I have had a truck mounted sander for several years and like them.
However keeping a truck running and reliable with the danged **** ****
mice around is difficult and then the cost of insuring and licensing the pickup that got less then 50 miles each year the last 3 years was ridiculous. Then this year it was failing to start reliably, so.

This;
IMG_20180205_115802129.jpg

Has become this;









Had to use the front hitch to get it out of my low shop doors only 7 ft high can't back the tractor in to hitch to anything,












































Well secured all 6 mounting points have 3/8ths bolts into U brackets with a cushion,
then both front and rear corners have an L shaped stop bolted in place.









My 3 point multi purpose trailer hitch in use,








The view from the cab as I was getting ready to give it a test, dumped in a couple of trash cans of coal ashes and spread them on the driveway. 

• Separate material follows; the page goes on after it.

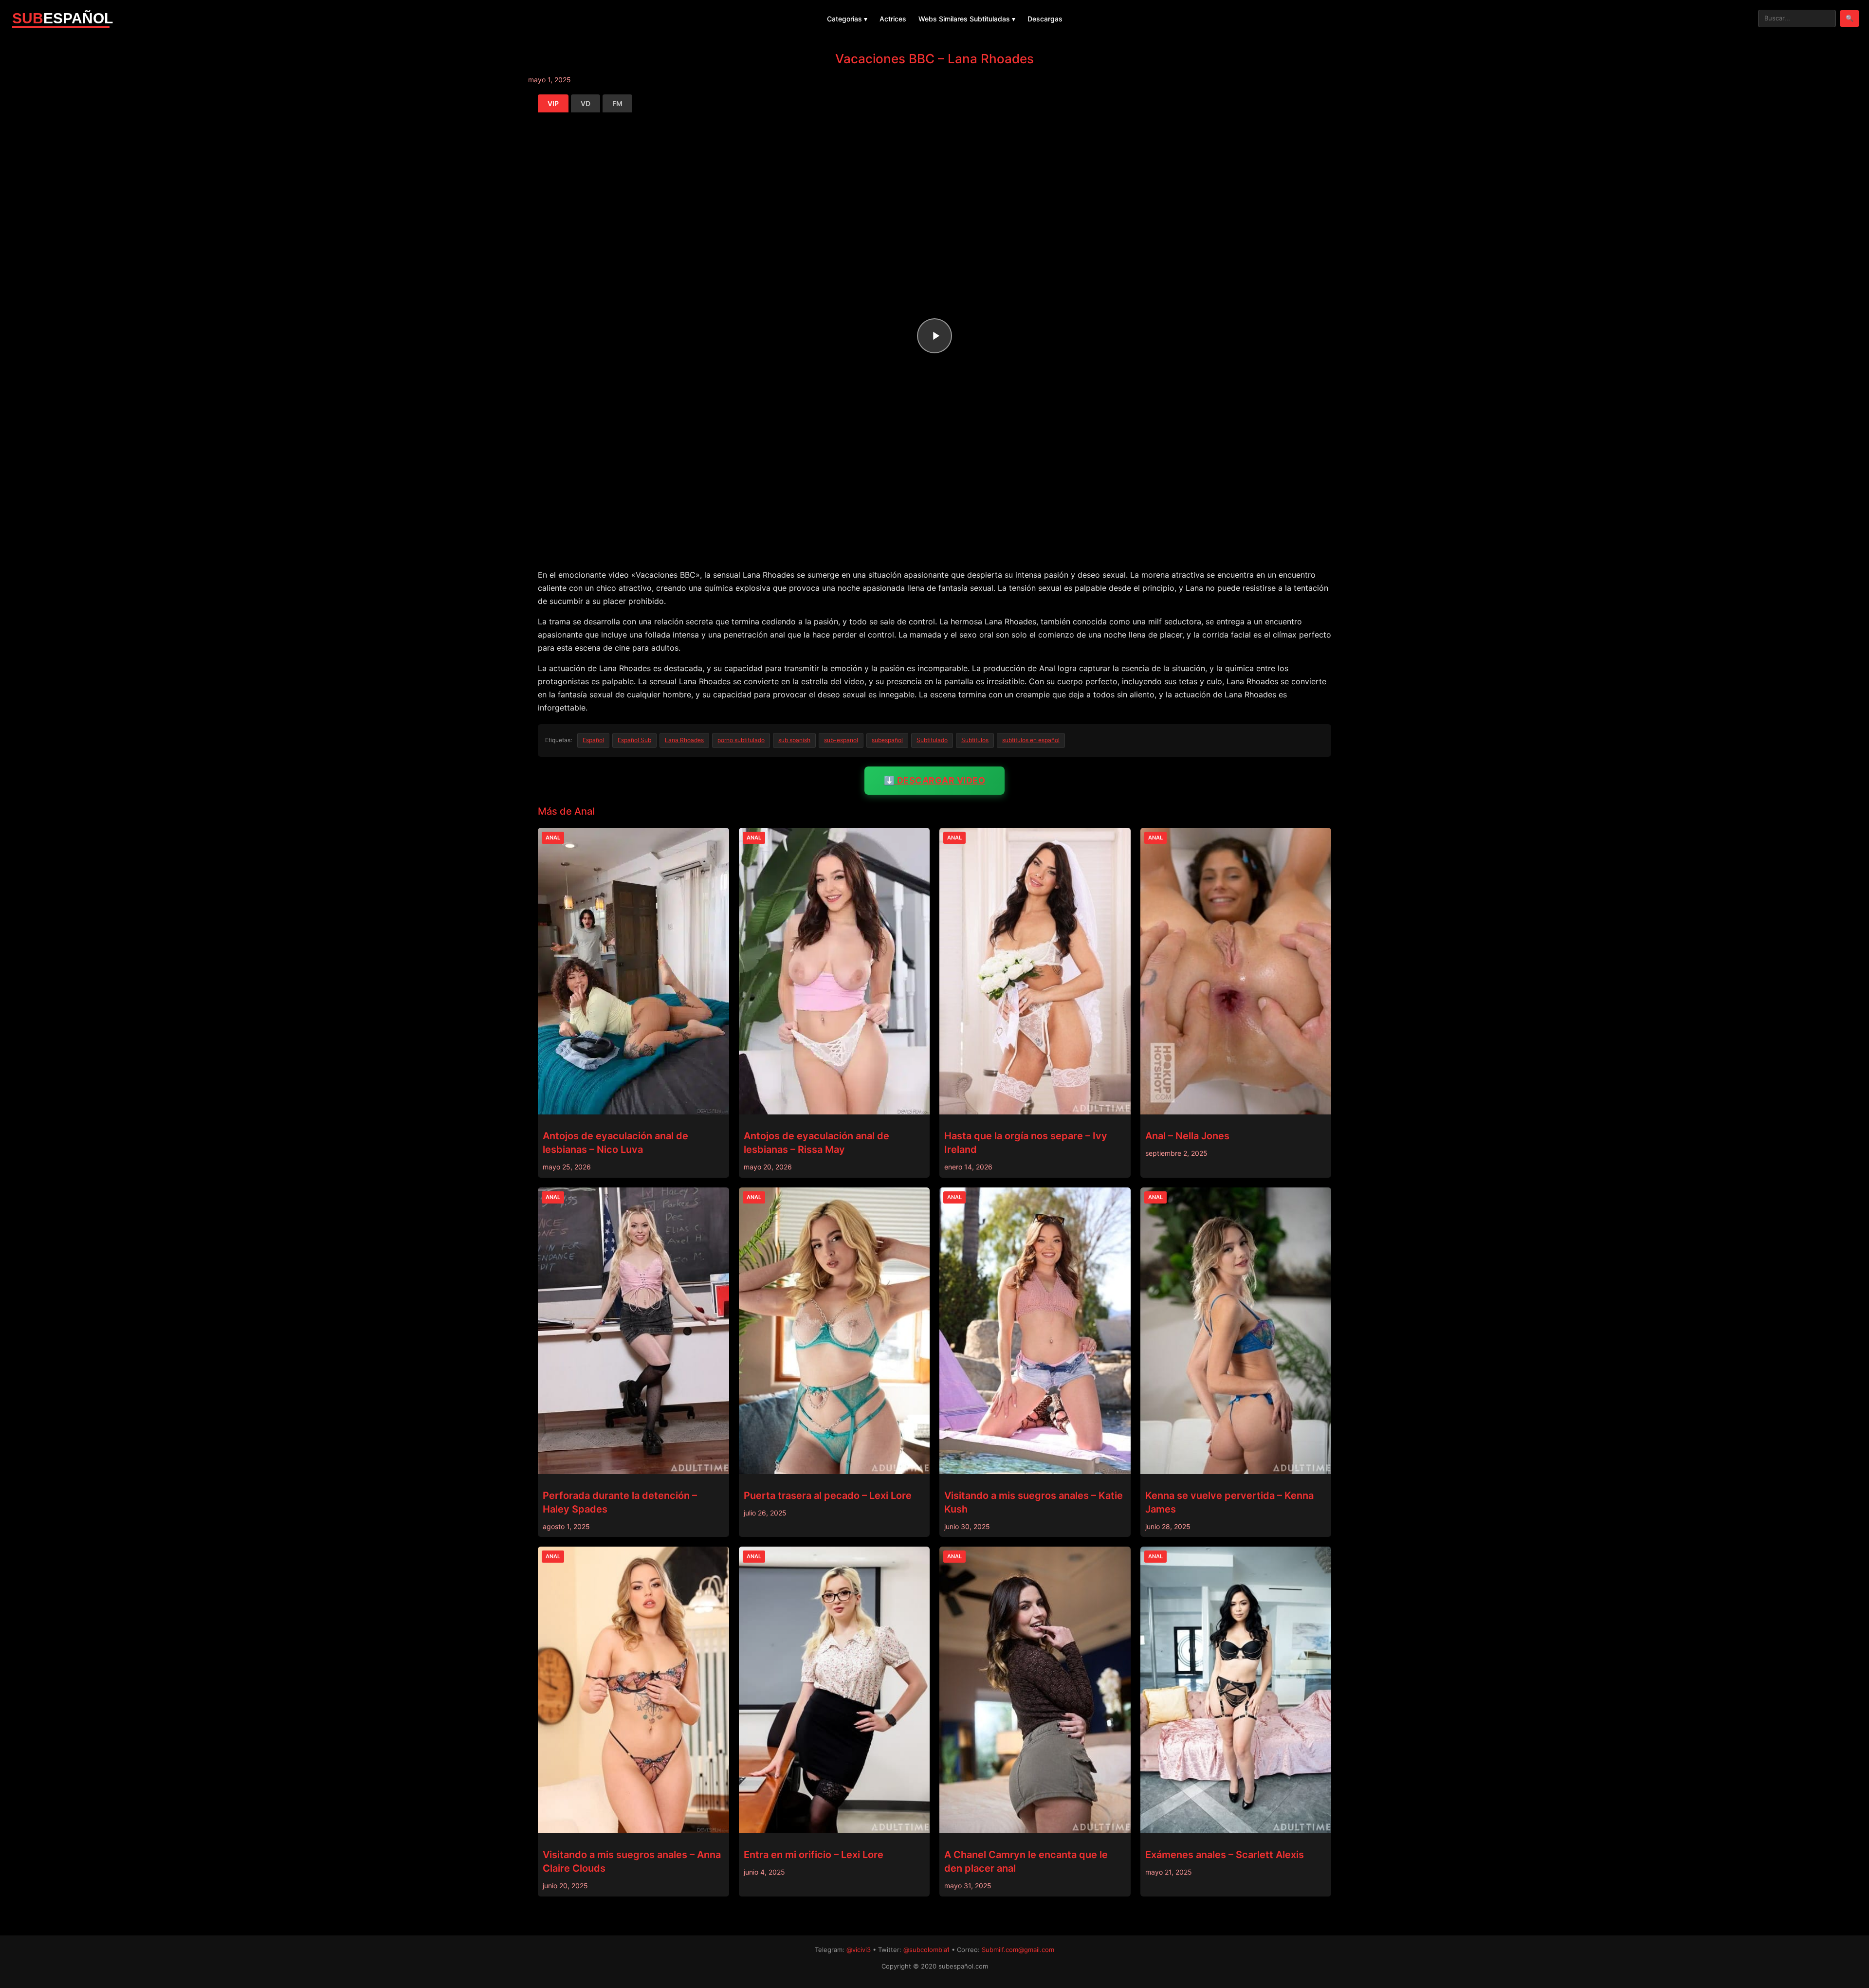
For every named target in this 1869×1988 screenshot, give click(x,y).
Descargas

Worked good just a bit of finishing up to do to it,
add a electric hydraulic brake actuator,
see if the old brakes still work or need rebuilding,
add a brake controller to the tractor,
get some chains mounted to the trailer tires.
minor things


----------



## Hoodoo Valley (Nov 14, 2006)

That's a nice set up!


----------



## LouNY (Dec 15, 2016)

Thanks, it's not quite as handy as truck mounted;
but hopefully it will be more reliable.
I'm planning on trying to tow it with my pickup when I go over to the farm to sand,
otherwise it's 3 miles each way and because of the hills it takes almost a half hour each way with a load.
We will see how the half ton RAM likes that load.


----------



## Groo (Jan 17, 2020)

Municipalities should consider that option. Salt corrosion an a spreader trucks wiring is responsible for a great deal of shop fires.


----------